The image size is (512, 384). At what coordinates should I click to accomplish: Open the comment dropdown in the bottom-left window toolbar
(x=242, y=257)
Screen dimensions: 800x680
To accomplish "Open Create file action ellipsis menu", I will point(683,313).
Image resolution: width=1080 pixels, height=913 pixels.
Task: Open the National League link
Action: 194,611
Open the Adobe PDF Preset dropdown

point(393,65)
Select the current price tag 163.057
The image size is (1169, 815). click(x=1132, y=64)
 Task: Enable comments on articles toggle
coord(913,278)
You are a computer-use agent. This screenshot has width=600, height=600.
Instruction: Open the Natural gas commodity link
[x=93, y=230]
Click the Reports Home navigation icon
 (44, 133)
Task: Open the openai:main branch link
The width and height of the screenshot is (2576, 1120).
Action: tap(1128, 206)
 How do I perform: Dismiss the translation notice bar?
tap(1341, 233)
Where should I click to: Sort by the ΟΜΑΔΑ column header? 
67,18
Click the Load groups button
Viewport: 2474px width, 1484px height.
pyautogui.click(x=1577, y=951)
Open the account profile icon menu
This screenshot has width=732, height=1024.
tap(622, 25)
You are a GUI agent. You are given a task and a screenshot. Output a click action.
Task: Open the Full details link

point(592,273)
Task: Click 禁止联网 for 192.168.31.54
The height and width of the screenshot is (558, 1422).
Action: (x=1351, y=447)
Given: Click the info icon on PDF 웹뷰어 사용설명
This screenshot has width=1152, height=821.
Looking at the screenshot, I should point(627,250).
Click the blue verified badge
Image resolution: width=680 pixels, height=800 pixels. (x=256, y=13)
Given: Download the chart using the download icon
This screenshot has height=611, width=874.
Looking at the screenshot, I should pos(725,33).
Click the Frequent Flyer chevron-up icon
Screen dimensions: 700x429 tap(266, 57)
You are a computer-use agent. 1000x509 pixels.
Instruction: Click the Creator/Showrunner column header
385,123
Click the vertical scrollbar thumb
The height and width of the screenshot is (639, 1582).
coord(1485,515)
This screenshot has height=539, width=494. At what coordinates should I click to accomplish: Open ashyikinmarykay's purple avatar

* * * * * * * * *

__ASSIGNMENT__:
Locate all lines in the listing above with the word "computer". Copy them.

__EXERCISE OUTPUT__:
You are a computer-use agent. This screenshot has width=600, height=600.
You are a computer-use agent. 1000x509 pixels.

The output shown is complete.